Data excerpts:
-- Opening Marker --
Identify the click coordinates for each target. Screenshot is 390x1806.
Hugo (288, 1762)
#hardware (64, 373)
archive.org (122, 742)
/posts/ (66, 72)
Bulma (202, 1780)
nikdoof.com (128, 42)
-- Closing Marker --
» **WORK TASK**: The records above must be repeated exactly, every one of them.

» **ANSWER FOR THE TASK**:
Identify the click coordinates for each target. Screenshot is 390x1806.
Hugo (288, 1762)
#hardware (64, 373)
archive.org (122, 742)
/posts/ (66, 72)
Bulma (202, 1780)
nikdoof.com (128, 42)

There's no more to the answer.